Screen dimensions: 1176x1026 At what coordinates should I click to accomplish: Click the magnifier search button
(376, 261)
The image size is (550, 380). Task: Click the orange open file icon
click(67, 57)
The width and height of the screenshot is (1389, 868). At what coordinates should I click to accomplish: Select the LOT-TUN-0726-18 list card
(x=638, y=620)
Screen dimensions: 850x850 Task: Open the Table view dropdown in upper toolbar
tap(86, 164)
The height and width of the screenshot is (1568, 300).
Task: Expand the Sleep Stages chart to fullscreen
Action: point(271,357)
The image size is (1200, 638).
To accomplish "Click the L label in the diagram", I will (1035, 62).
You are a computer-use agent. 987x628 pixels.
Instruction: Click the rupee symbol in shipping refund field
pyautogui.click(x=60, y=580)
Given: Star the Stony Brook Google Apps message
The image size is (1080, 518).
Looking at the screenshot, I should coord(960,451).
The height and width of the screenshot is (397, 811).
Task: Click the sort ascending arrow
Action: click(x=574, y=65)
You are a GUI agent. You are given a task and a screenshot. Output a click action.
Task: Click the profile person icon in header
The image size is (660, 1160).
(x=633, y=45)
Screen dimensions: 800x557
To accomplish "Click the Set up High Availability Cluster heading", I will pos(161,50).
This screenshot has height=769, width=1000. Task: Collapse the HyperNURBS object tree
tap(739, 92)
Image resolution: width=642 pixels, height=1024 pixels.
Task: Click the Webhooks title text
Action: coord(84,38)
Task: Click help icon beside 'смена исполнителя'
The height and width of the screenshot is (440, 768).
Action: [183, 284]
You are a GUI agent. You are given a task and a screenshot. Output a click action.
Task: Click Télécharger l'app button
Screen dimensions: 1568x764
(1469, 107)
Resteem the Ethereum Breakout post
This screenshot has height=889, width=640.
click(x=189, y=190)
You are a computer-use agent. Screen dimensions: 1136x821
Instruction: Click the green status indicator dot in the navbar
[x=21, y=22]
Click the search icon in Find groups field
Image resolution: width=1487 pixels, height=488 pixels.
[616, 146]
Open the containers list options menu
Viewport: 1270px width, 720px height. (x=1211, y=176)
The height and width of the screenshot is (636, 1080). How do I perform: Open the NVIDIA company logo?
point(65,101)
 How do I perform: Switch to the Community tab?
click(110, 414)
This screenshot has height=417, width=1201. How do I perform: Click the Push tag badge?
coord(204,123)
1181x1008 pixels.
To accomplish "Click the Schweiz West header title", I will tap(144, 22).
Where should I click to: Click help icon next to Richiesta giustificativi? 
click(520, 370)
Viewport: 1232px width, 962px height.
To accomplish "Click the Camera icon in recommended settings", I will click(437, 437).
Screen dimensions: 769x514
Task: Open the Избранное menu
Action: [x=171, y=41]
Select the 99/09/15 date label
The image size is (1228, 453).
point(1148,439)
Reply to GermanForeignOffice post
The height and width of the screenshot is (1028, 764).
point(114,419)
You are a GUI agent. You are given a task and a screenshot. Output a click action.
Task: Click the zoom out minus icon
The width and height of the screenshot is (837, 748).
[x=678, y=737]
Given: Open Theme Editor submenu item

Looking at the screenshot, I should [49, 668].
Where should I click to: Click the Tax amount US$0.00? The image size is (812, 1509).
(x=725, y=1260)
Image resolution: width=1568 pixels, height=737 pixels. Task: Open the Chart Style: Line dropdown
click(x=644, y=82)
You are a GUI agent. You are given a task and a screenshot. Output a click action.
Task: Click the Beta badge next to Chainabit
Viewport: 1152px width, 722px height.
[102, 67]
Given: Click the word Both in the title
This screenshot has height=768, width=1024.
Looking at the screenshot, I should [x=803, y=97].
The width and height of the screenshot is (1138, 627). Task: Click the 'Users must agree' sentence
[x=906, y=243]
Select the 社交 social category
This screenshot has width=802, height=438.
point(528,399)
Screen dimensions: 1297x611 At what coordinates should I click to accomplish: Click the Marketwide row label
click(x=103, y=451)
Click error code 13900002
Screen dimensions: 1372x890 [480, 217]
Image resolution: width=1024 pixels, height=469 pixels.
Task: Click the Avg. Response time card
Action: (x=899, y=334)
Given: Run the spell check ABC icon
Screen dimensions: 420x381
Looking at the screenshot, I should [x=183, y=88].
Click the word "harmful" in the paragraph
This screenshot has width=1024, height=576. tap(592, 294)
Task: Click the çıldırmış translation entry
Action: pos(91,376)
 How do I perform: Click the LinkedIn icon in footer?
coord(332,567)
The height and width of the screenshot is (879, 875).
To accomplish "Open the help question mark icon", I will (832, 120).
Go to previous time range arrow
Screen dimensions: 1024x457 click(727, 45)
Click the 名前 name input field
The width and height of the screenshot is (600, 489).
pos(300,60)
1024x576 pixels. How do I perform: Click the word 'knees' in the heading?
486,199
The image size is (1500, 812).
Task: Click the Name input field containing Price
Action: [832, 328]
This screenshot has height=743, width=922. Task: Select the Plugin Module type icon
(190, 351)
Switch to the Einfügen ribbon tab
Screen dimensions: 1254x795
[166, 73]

Task instructions
Search the material above for lines containing the string "header", then pull them out.

Exercise answer
Task: Click the profile person icon in header
To accomplish "Click the Schweiz West header title", I will tap(144, 22).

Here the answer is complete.